**EXERCISE DATA**
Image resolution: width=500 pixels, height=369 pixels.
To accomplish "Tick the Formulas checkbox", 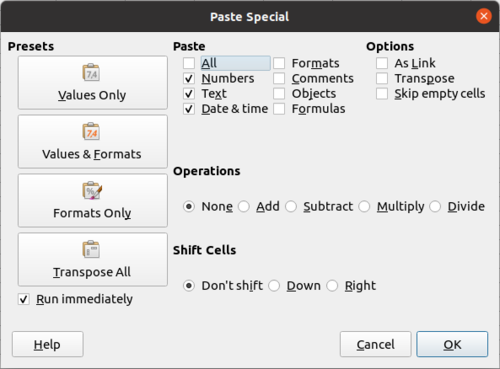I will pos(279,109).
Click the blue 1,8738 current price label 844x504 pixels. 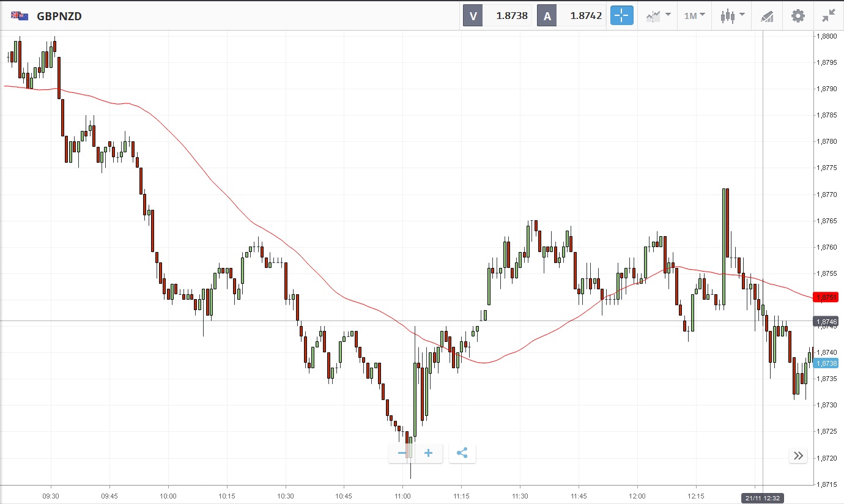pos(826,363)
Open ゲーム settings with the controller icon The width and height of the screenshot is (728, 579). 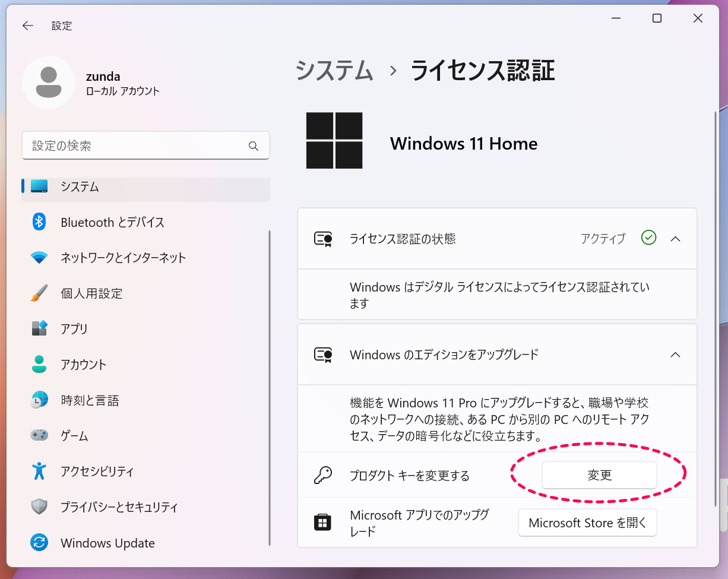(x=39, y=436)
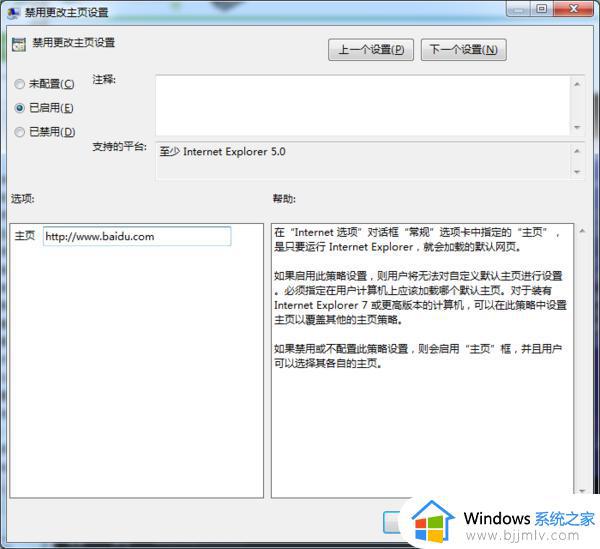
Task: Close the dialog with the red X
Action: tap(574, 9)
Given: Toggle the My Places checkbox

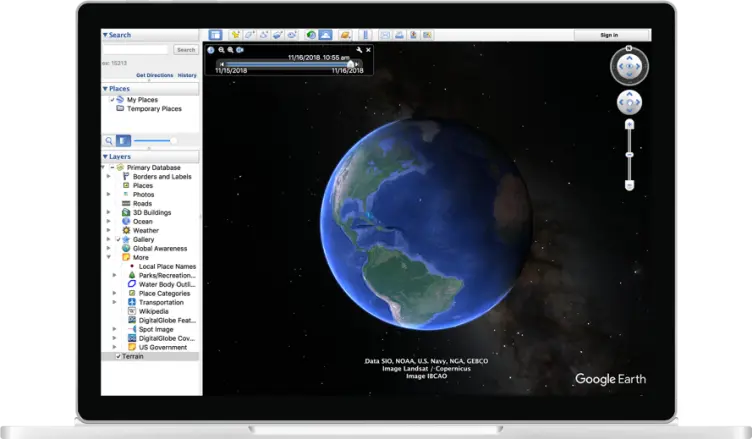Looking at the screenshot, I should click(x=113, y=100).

...

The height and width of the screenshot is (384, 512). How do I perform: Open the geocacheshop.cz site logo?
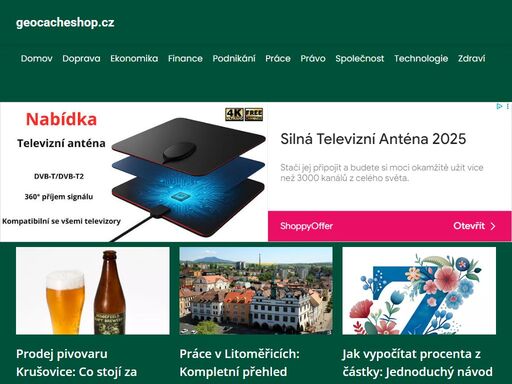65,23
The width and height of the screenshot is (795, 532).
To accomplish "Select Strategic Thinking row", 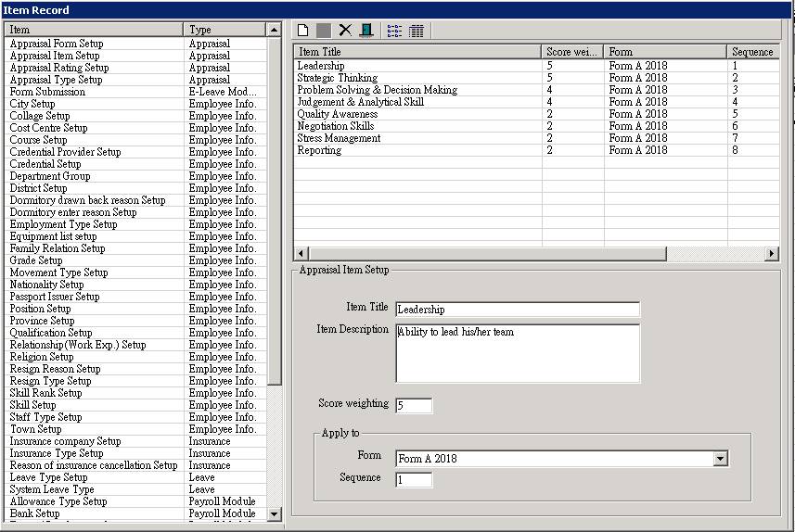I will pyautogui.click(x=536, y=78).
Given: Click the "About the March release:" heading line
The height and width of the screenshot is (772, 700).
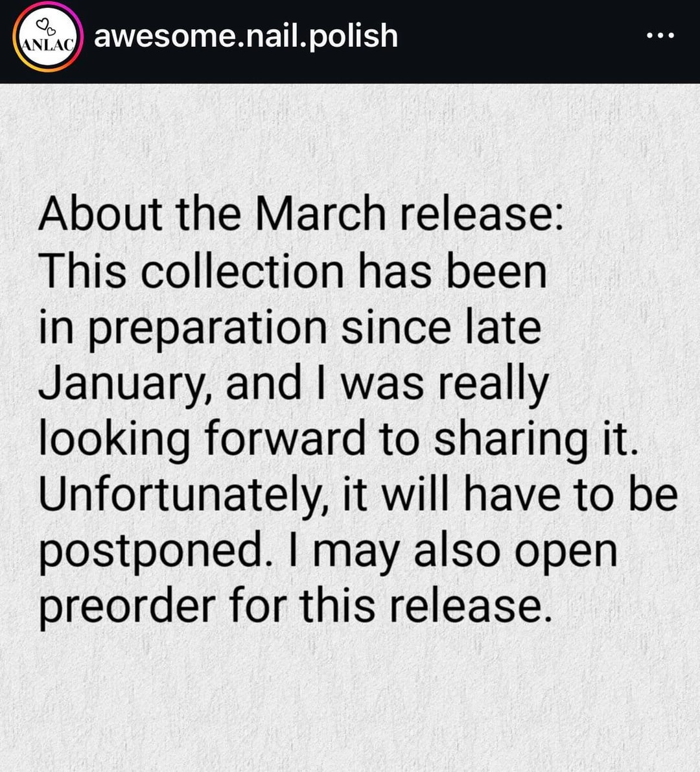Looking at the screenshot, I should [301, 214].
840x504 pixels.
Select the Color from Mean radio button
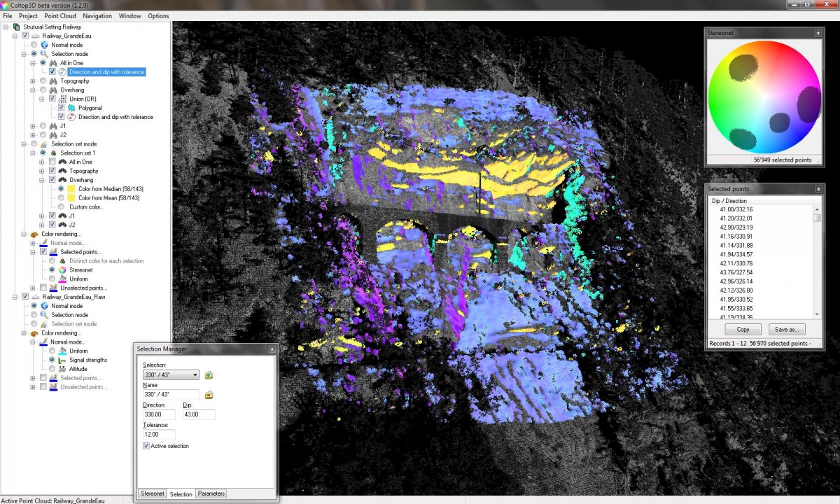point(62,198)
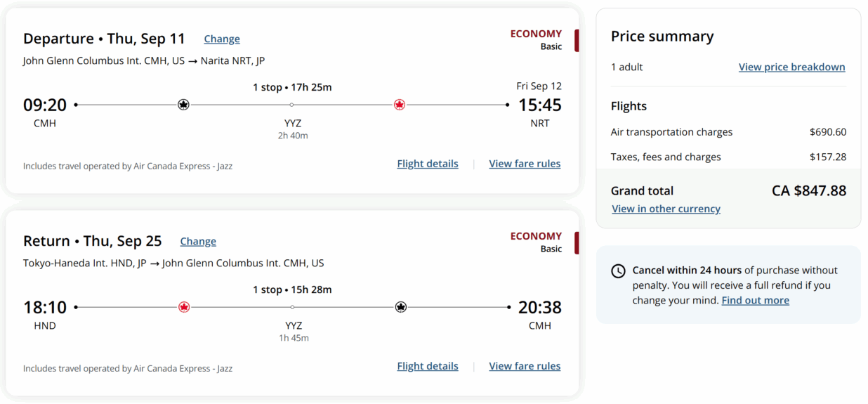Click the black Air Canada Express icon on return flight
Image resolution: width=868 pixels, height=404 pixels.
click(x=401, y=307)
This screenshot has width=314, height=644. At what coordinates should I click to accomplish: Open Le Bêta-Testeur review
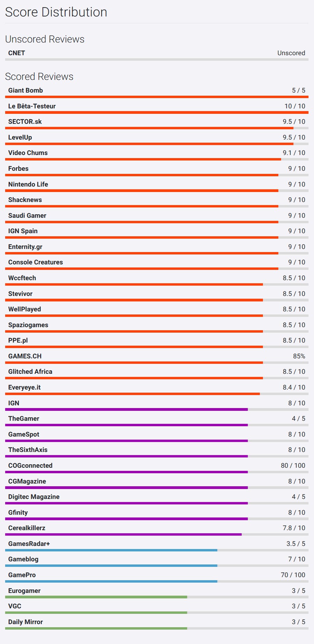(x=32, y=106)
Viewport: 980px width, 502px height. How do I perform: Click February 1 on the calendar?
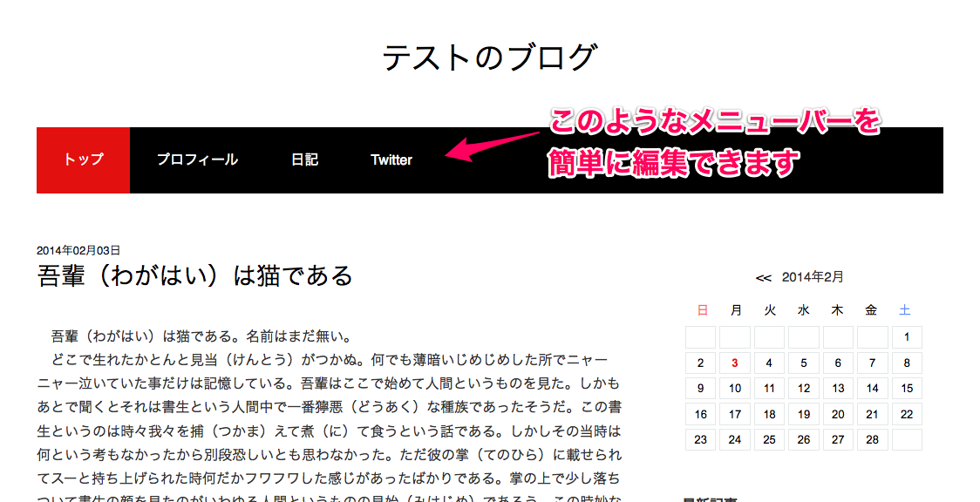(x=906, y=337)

...

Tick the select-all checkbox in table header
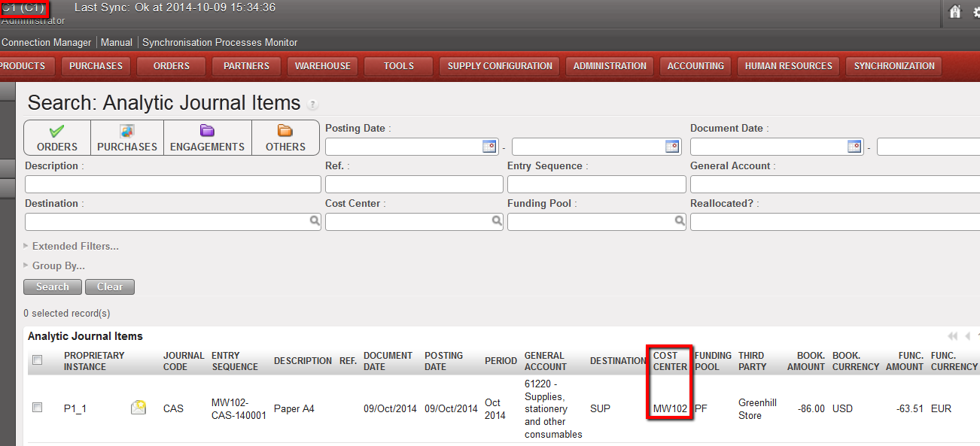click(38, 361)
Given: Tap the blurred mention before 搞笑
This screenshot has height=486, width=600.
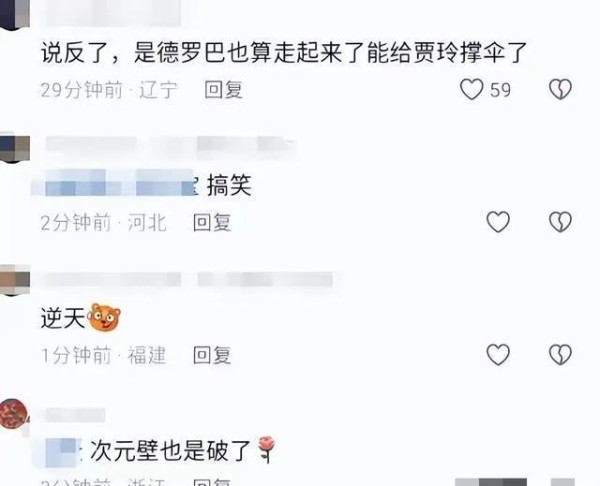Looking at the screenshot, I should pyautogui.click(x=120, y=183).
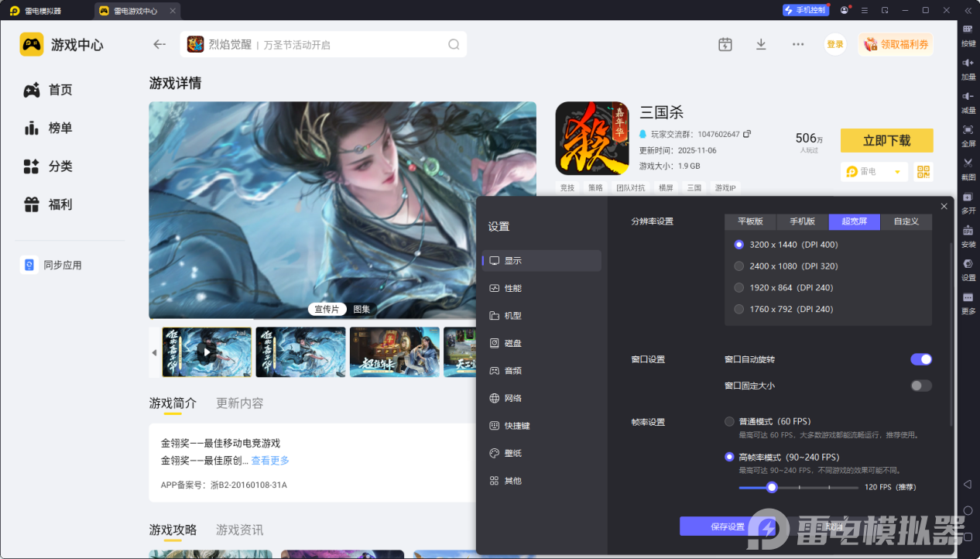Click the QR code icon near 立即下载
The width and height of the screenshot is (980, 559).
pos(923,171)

**TASK GOAL**
What are the lines in the records above, word for word, from the one containing "Tick the select-all checkbox in table header" through the one containing "Given: Tap the blurred mention before 搞笑", both ends included and pictures left out?

**ANSWER TO THIS TASK**
Tick the select-all checkbox in table header
click(38, 361)
Given: Tap the blurred mention before 搞笑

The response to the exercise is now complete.